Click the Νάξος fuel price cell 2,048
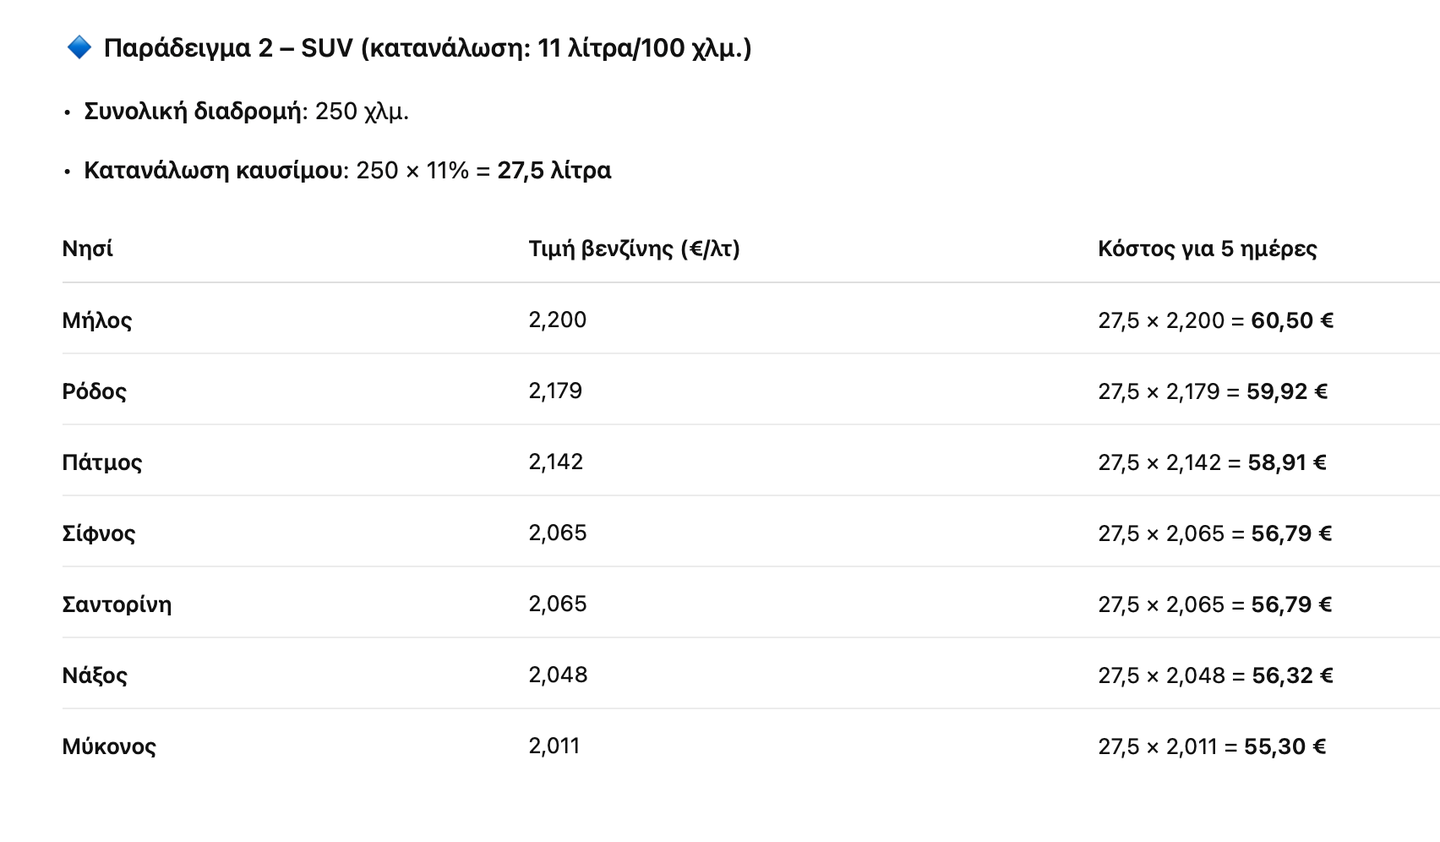1440x842 pixels. [558, 675]
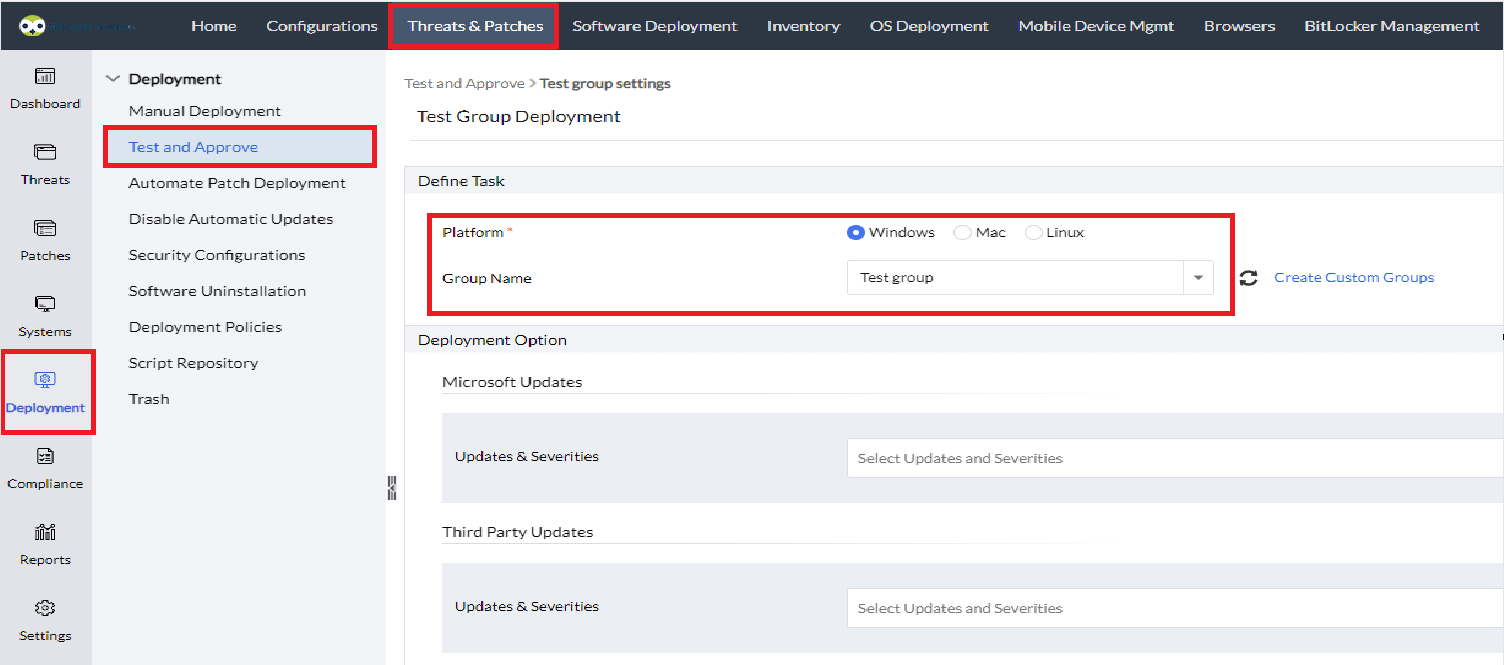Go to Threats in the sidebar
Image resolution: width=1504 pixels, height=665 pixels.
coord(45,153)
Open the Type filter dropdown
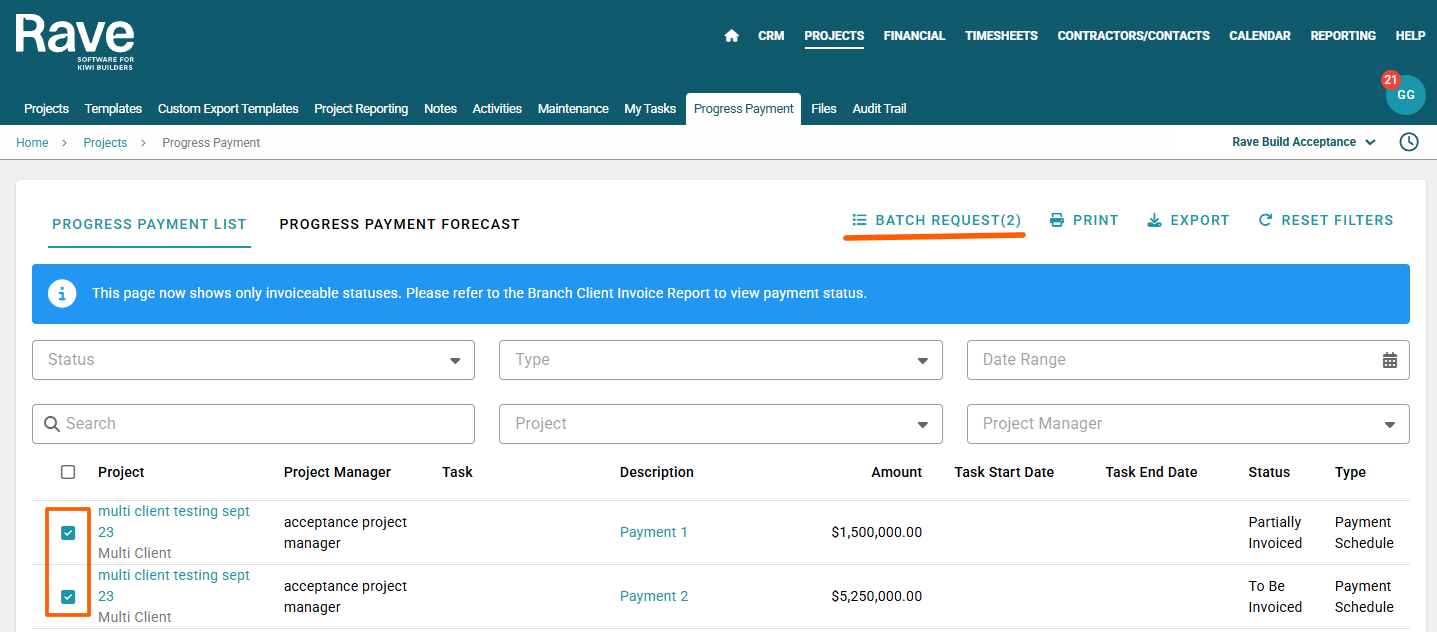Image resolution: width=1437 pixels, height=632 pixels. 720,360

> Problem requirements: The data must be reproduced exactly, and no picture may appear in the copy.

> Answer below:
Click the Νάξος fuel price cell 2,048
1440x842 pixels. [558, 675]
Go to Threats in the sidebar
Image resolution: width=1504 pixels, height=665 pixels.
coord(45,153)
Open the Type filter dropdown
Image resolution: width=1437 pixels, height=632 pixels. 720,360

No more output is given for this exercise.